Database - Column (Storage|Store)

1 - About

Storing data in columns is functionally similar to having a built-in index for each column.

This data structure is used in analytics and NoSql database.

Columnar storage is a popular data structure in analytical workloads because of the vertical pruning, parallel processing and compression benefits.

The goal is to keep I/O to a minimum by reading from a disk only the data required for the query.

3 - Concept

3.1 - Compression

compression is really more efficient as you are more likely to have more duplicate in a column than in a row.

Since all the values in a given column have the same type, generic compression tends to work better and type-specific compression can be applied.

3.2 - Parallel

In a column storage, data is already vertically partitioned. This means that operations on different columns can easily be processed in parallel. If multiple columns need to be searched or aggregated, each of these operations can be assigned to a different processor core.

3.3 - Index

Columnar storage, in many cases, eliminates the need for additional index structures.
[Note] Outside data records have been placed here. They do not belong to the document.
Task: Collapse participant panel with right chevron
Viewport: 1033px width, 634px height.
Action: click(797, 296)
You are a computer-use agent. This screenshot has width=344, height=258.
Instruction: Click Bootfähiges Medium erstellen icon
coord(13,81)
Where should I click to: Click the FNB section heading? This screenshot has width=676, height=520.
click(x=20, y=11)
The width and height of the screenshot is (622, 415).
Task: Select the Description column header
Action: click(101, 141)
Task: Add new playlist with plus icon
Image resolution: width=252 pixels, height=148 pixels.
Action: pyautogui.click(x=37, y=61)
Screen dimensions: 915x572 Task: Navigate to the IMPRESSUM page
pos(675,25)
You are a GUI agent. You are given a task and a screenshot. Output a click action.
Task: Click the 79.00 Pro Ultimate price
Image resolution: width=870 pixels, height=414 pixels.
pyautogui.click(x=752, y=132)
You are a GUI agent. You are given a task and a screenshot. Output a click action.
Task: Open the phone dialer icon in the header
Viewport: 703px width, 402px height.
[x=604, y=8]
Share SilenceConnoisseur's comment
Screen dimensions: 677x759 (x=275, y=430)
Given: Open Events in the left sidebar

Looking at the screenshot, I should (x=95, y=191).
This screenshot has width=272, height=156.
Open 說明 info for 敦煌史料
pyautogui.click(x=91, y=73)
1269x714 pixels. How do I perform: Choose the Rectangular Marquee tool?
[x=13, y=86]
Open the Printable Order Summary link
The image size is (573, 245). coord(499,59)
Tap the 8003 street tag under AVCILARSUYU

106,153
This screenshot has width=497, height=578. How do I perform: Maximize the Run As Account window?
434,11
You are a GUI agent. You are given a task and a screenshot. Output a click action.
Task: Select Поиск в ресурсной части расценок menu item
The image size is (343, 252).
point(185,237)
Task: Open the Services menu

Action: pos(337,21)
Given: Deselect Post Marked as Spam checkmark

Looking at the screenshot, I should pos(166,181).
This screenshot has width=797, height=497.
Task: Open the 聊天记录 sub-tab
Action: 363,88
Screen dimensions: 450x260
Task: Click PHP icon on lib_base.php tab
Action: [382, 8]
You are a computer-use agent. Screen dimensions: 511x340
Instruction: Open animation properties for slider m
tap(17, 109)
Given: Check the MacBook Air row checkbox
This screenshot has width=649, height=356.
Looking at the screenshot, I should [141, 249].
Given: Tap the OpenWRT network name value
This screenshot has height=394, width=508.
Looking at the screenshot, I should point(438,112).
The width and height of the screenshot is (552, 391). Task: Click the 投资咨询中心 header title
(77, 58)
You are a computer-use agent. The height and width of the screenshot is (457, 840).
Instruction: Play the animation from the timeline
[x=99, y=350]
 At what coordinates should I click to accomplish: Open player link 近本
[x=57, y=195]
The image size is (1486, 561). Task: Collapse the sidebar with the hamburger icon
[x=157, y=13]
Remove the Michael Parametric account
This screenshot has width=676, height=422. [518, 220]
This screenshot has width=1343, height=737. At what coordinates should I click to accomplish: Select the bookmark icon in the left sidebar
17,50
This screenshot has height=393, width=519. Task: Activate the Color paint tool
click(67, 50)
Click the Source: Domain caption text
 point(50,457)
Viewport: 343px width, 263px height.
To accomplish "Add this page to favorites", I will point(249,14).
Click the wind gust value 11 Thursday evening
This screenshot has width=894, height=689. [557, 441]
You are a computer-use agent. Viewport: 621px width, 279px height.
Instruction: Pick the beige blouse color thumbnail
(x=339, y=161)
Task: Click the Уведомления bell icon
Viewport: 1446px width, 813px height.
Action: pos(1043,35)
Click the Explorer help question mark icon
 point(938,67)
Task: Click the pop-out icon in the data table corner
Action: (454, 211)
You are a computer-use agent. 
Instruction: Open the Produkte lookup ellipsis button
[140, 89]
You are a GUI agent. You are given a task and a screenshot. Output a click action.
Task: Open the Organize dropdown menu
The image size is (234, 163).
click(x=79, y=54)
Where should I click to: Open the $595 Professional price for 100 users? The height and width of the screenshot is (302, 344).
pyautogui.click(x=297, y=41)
Storing data in columns is functionally similar to having a built-in index for each column (bit map or b-tree ?)

3.4 - High Locality

With columnar data, operations on single columns, such as searching or aggregations, can be implemented as loops over an array stored in contiguous memory locations. Such an operation has high spatial locality and can efficiently be executed in the CPU cache. With row-oriented storage, the same operation would be much slower because data of the same column is distributed across memory and the CPU is slowed down by cache misses.

3.5 - Filter Early From Disk

Since column values are stored consecutively, a query engine can skip loading columns whose values it doesn’t need to answer a query, and use vectorized operators on the values it does load.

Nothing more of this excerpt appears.